◆ ЗАДАНИЕ A:
Ответьте по статье:
(i) Какого числа самолеты германских военно-воздушных сил прибыли в Сирию?
(ii) Какого числа рассказчик прилетел в Каир?
(iii) Сколько пехотинцев по первоначальному плану собирались направить на Дамаск?

Противник тоже вел большую игру. Подстрекаемый немцами, глава правительства Ирака Рашид Али Гайлани в начале мая начал военные действия. Англичане подверглись нападению на своих аэродромах. 12 мая самолеты германских военно-воздушных сил прибыли в Сирию, а оттуда прилетели в Багдад. Накануне вишистские власти направили в Телль-Кочек, на иракскую границу, военную технику, переданную в свое время Виши итальянской комиссией но перемирию и находящуюся под ее контролем. Это вооружение было, конечно, предназначено для Рашида Али. Денц, вынужденный по требованию англичан дать объяснения, отвечал уклончиво, не отрицая, однако, фактов. Он говорил, что если бы он получил приказ Виши не мешать немцам совершить высадку, он бы подчинился, а это означало, что такой приказ был уже дан. Действительно стало известно, что участки побережья, где должен был высадиться противник, были намечены заранее. Лондонский кабинет министров решил, что в таких условиях лучше всего было согласиться с моей точкой зрения. Произошел неожиданный и коренной поворот. 14 мая, с одной стороны, Иден, а с другой — Спирс, который был еще в Египте, прямо заявили мне об этом. Наконец, Черчилль в своем послании просил меня поехать в Каир и не отзывать оттуда Катру в связи с предстоящими военными действиями. Очень довольный тем, что английский премьер-министр занял такую позицию, я ответил ему в теплых выражениях и единственный раз — на английском языке. Однако я не мог не извлечь из поведения наших союзников в этом вопросе тех выводов, которые напрашивались сами собой. Что же касается генерала Уэйвелла, то английское правительство приказало ему предпринять военные действия, которые намечались нами в Сирии. Когда 25 мая я прилетел в Каир, то увидел, что Уэйвелл уже смирился с этим приказом. Нужно сказать, что потеря Крита и исчезновение греческого фронта несколько облегчали в то время деятельность английского главнокомандующего.

Между тем в самой Сирии дела шли совсем не так, как мы предполагали. Катру одно время надеялся осуществить наш план, бросив на Дамаск только вооруженные силы «Свободной Франции». Но вскоре пришлось убедиться, что сговор Виши с противником не вызвал всеобщего движения протеста среди войск в странах Леванта. Наоборот, они заняли позиции на границе с тем, чтобы оказать сопротивление войскам «Свободной Франции» и ее союзников, в то время как под их прикрытием немцы могли свободно осуществлять передвижение. Поскольку Денц располагал более чем тридцатитысячной армией, хорошо оснащенной артиллерией, авиацией и танками, не считая сирийских и ливанских войск, наш первоначальный план направить на Дамаск 6 тысяч пехотинцев, 8 орудий и 10 танков, поддерживаемых двумя десятками самолетов, в расчете получить помощь на месте не мог в таком виде осуществиться. В этой операции должны были участвовать англичане. Предстояла настоящая битва.

◆ СПИСОК К ЗАДАНИЮ:
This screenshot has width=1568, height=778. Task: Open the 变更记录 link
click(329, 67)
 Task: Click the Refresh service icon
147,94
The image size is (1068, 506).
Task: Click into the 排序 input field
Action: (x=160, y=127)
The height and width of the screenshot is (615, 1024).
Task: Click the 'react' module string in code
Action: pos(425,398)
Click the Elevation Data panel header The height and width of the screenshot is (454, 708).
* * *
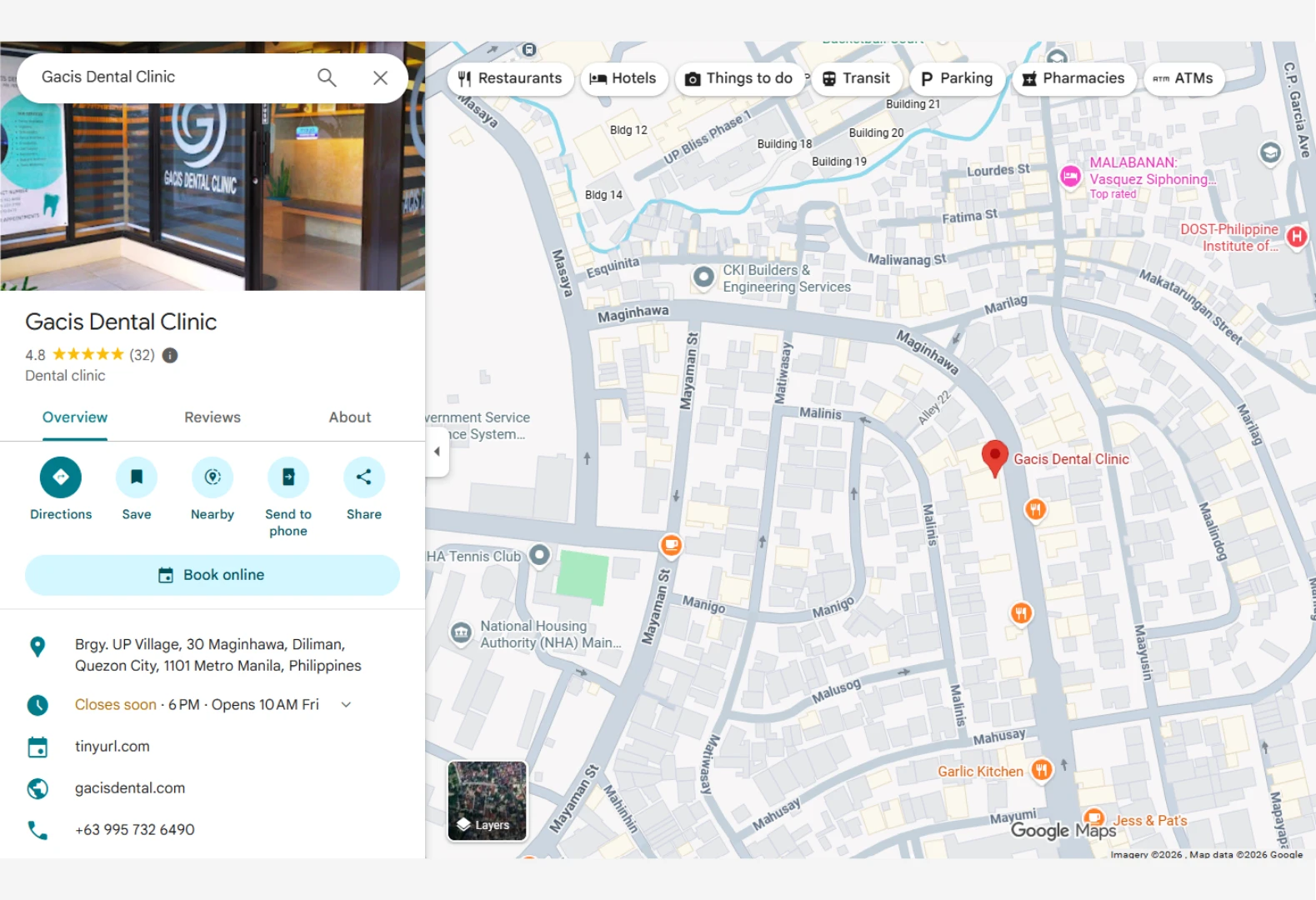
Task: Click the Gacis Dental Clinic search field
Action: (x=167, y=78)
* * *
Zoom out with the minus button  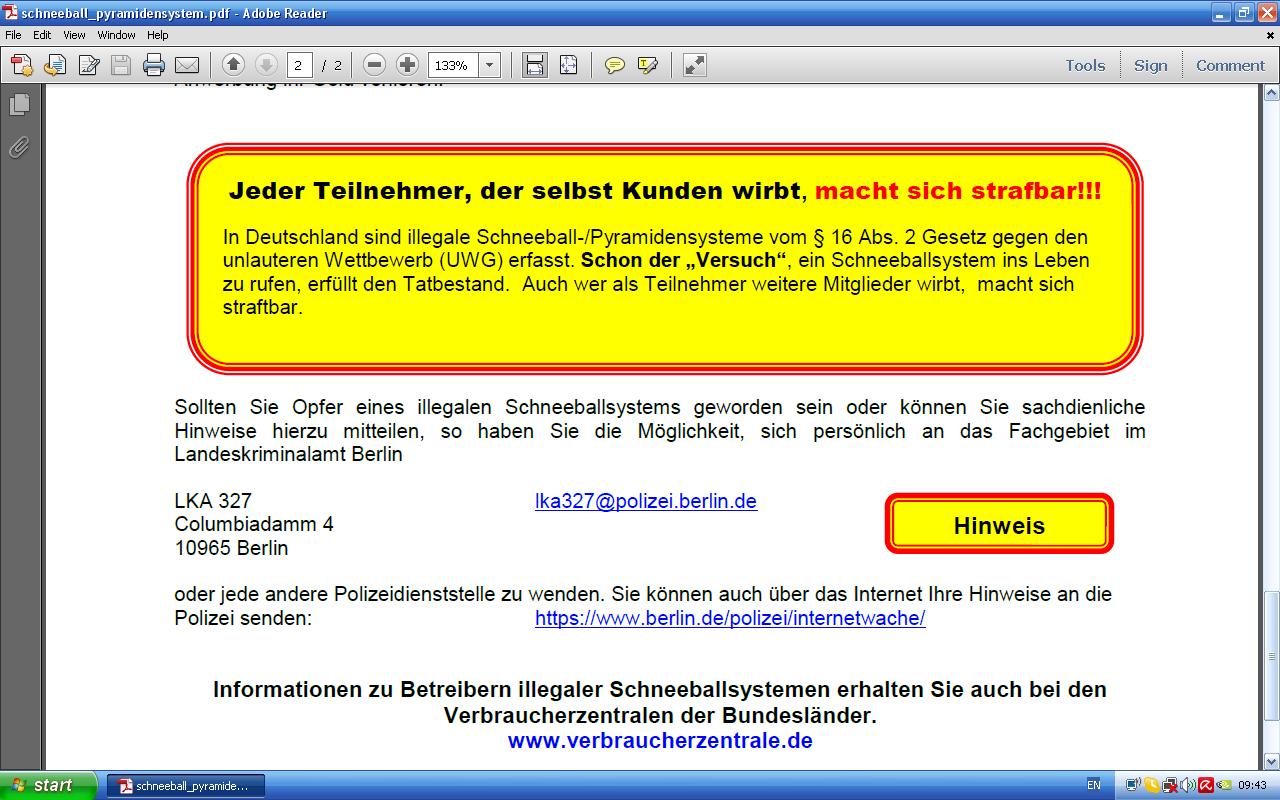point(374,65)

◆ ЗАДАНИЕ B:
Оформите как CSV из двух столбцов, «запрос» и «ответ», только ту часть списка, что начинается строкой, где есть «This screenshot has», и заканчивается строкой, где есть «click(329, 67)», включая обе. Каждому запросу отведите одну строку CSV, оба поля заключите в кавычки и замените в них переносы строк пробелами.

◆ ОТВЕТ A:
(i) 12 мая.
(ii) 25 мая.
(iii) 6 тысяч.

◆ ОТВЕТ B:
запрос,ответ
"This screenshot has width=1568, height=778. Task: Open the 变更记录 link","click(329, 67)"